Ken Pickering & Malcolm Parry's Curved Soprano Saxophone
Saturday, August 11, 2018
Ken Pickering - 1992 |
Curtis Daily the Portland baroque bass player is gone back
home this morning. He played in a program of Bach Cantatas for Early
Music Vancouver’s Bach Festival which closed last night at the Chan.
Daily is the kind of man that if you put any jazz record he
can ID the stand-up bass player in seconds. And so today I went from memory of
last night’s Bach Cantatas to jazz.
I learned of the passing of Vancouver’s Jazz Festival
man, Ken Pickering today from a Gavin Walker posting on social media and that makes it
all, while sad, interestingly interconnected. Somehow Bach takes us to jazz and
(yes) Malcolm Parry.
In the late 70s and early 80s Vancouver Magazine was on
Homer Street just south of where Robson Square’s Law Courts are today. Sitting
in his office overlooking a view of the Century Plaza Hotel on the west I would
sometimes find editor Malcolm Parry (a usually busy man) doing either of two
things. One of them was to look through his monocular at the windows of the Century
Plaza Hotel.
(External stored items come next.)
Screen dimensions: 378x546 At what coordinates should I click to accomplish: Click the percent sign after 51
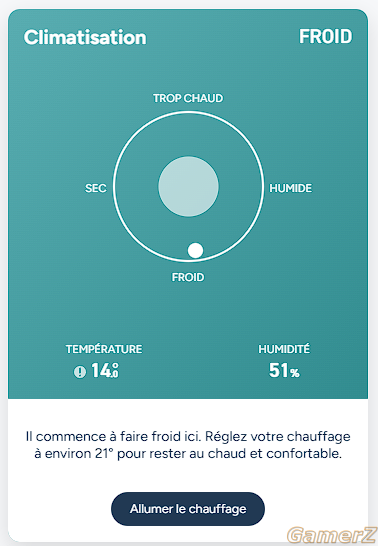[295, 373]
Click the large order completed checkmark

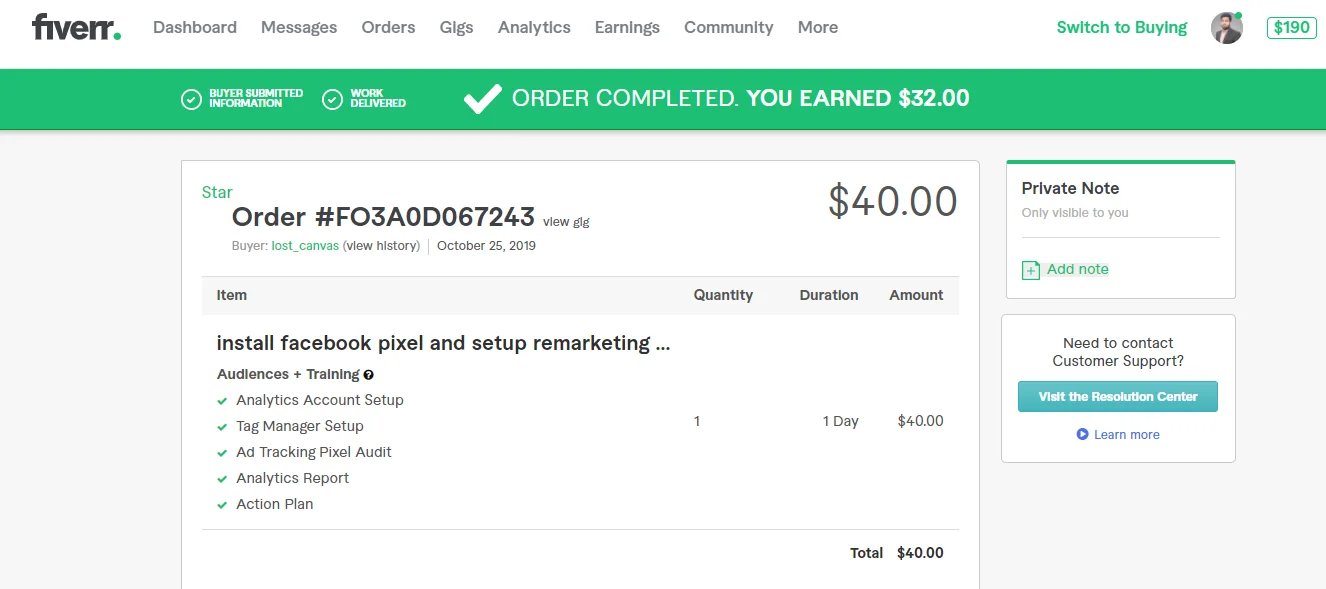pos(483,98)
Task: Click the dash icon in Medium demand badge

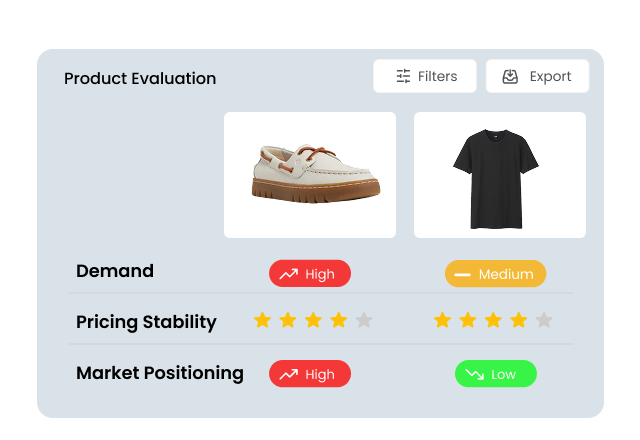Action: (463, 274)
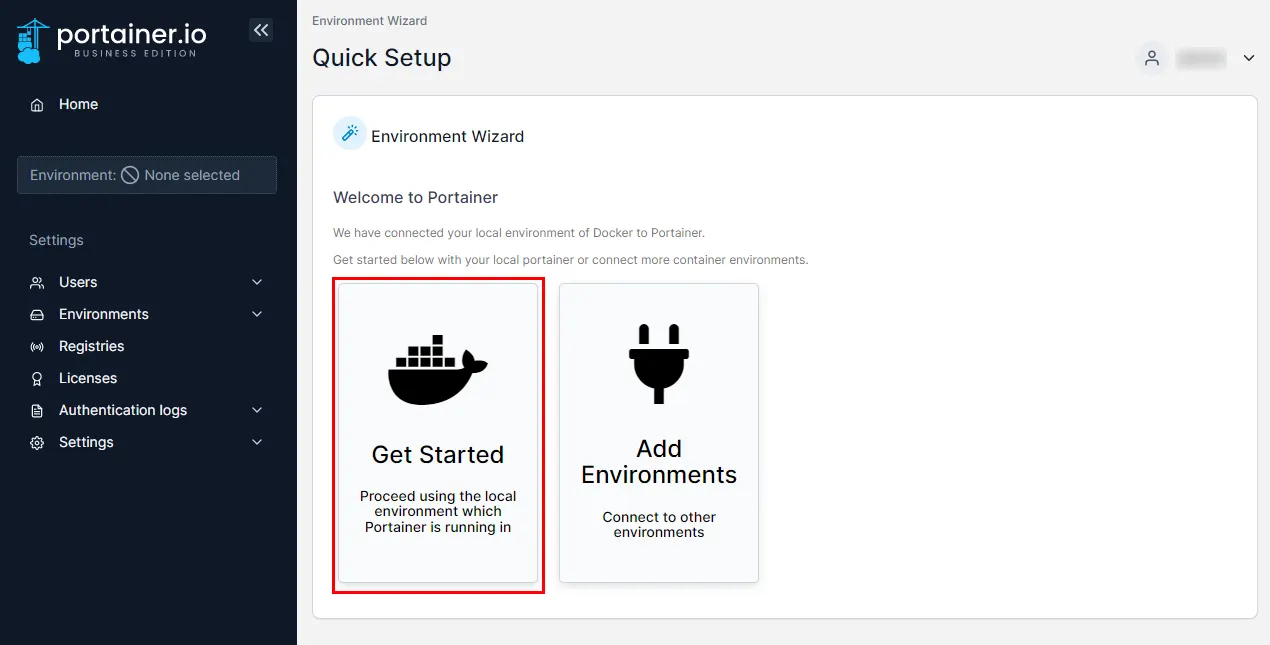Click the Settings gear icon in the sidebar
The height and width of the screenshot is (645, 1270).
(x=35, y=442)
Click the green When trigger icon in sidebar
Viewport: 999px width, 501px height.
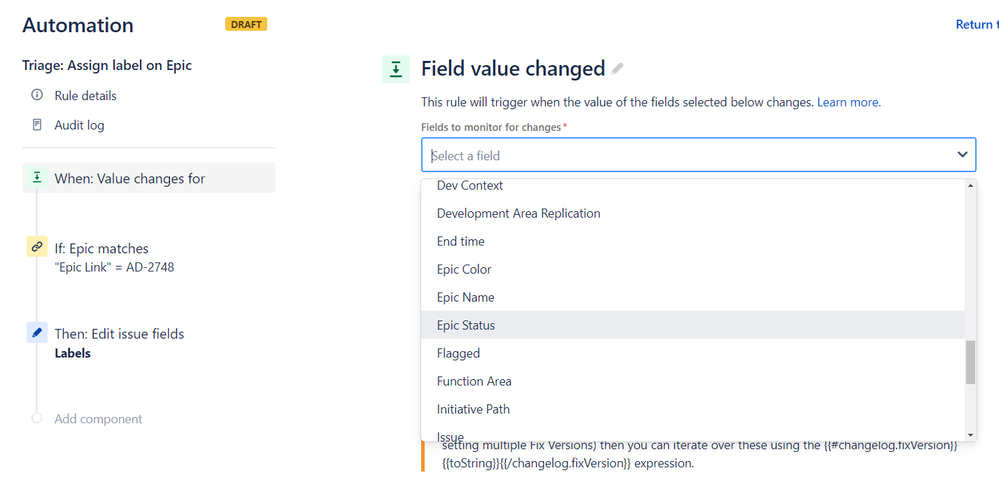pos(37,178)
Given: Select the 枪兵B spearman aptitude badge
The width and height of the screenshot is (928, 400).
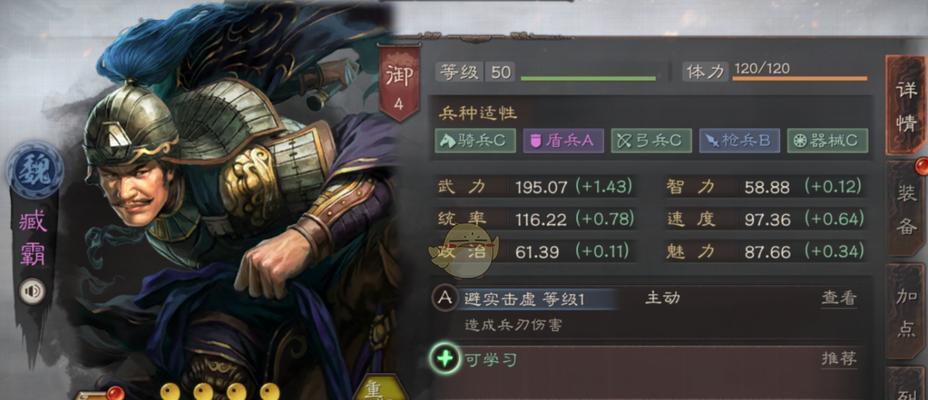Looking at the screenshot, I should [739, 141].
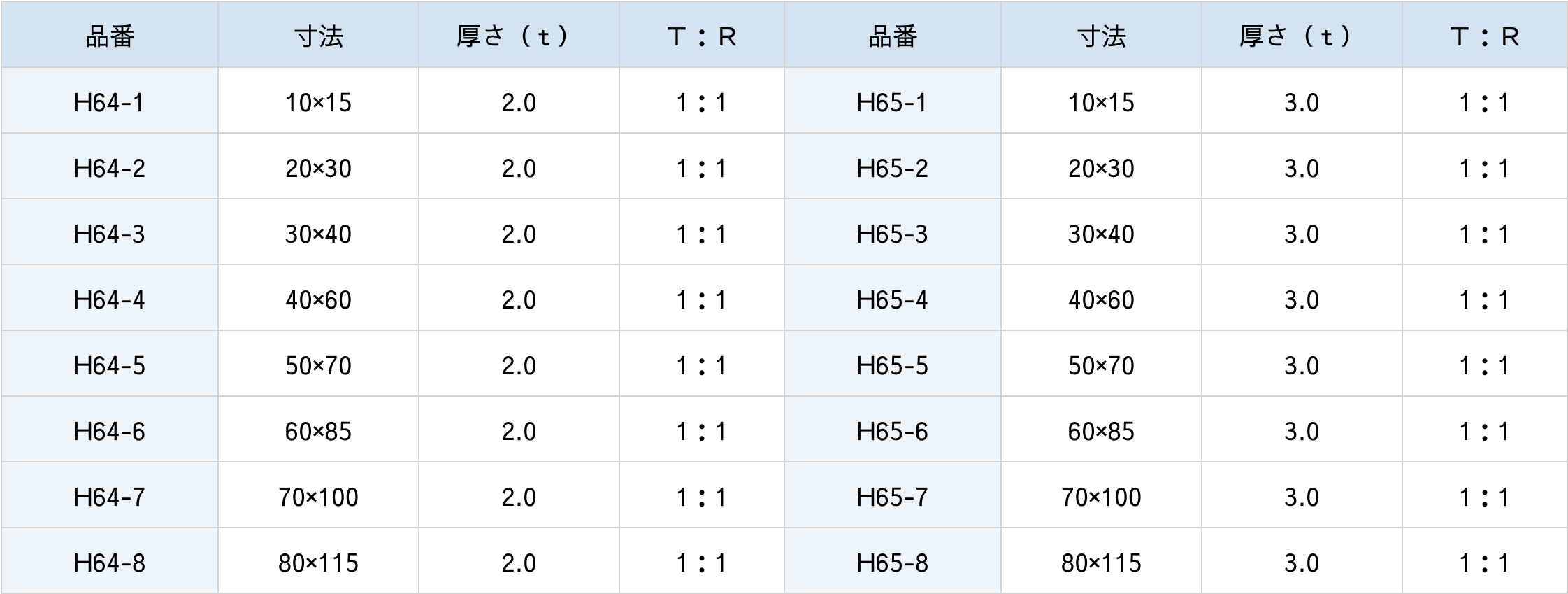1568x594 pixels.
Task: Click the second 品番 column header
Action: 892,36
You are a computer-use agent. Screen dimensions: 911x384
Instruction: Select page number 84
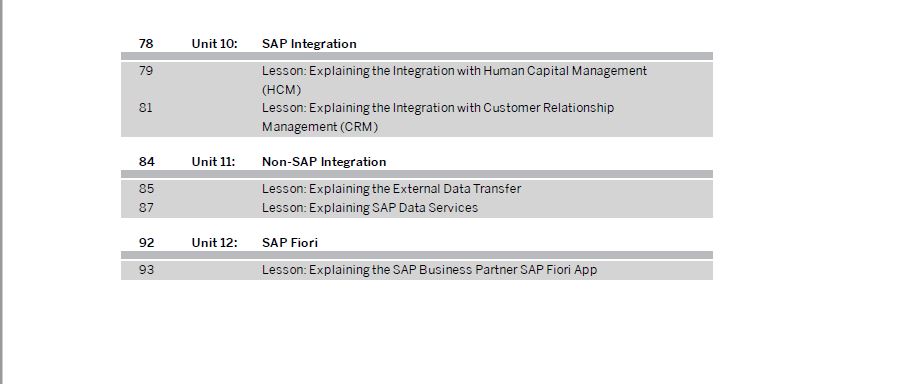pos(146,162)
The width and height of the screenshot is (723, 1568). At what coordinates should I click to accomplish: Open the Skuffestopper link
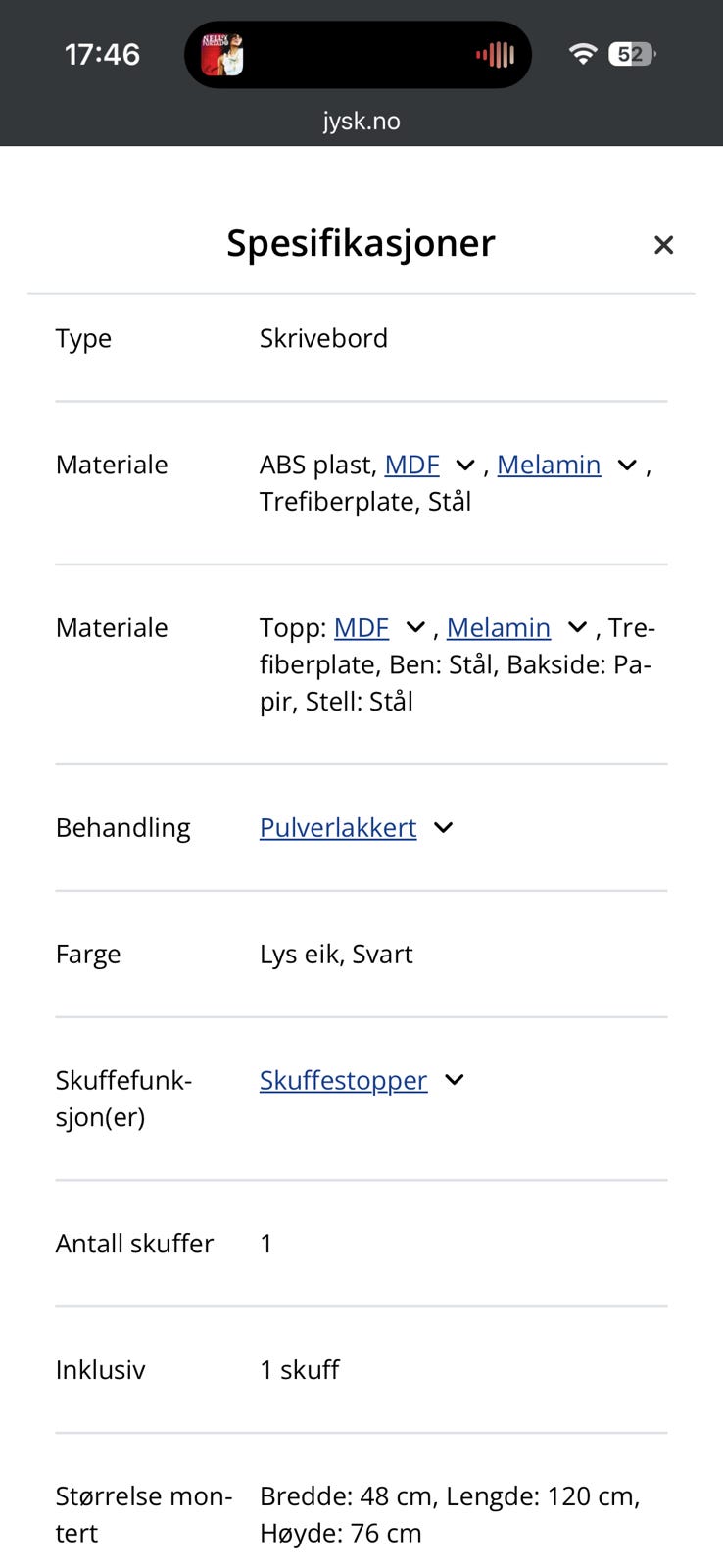point(344,1080)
The other was to play tunes with a bent soprano saxophone.
The story he told me is that back in England before he moved
to Vancouver he played saxophone (a tenor, too) for a band that had a lovely
and shapely blonde jazz singer called Diana Fluck. Some years later she became
the film bombshell actress called Diana Dors.
In 1992 a very good local magazine (sadly gone a long time
ago) Step assigned me to photograph Ken Pickering. The idea of using Parry’s
bent soprano saxophone immediately came to me. And so it was.
Saxophone (alto) and flute jazz artist Gavin Walker has informed me that the correct term is "curved soprano".
Saxophone (alto) and flute jazz artist Gavin Walker has informed me that the correct term is "curved soprano".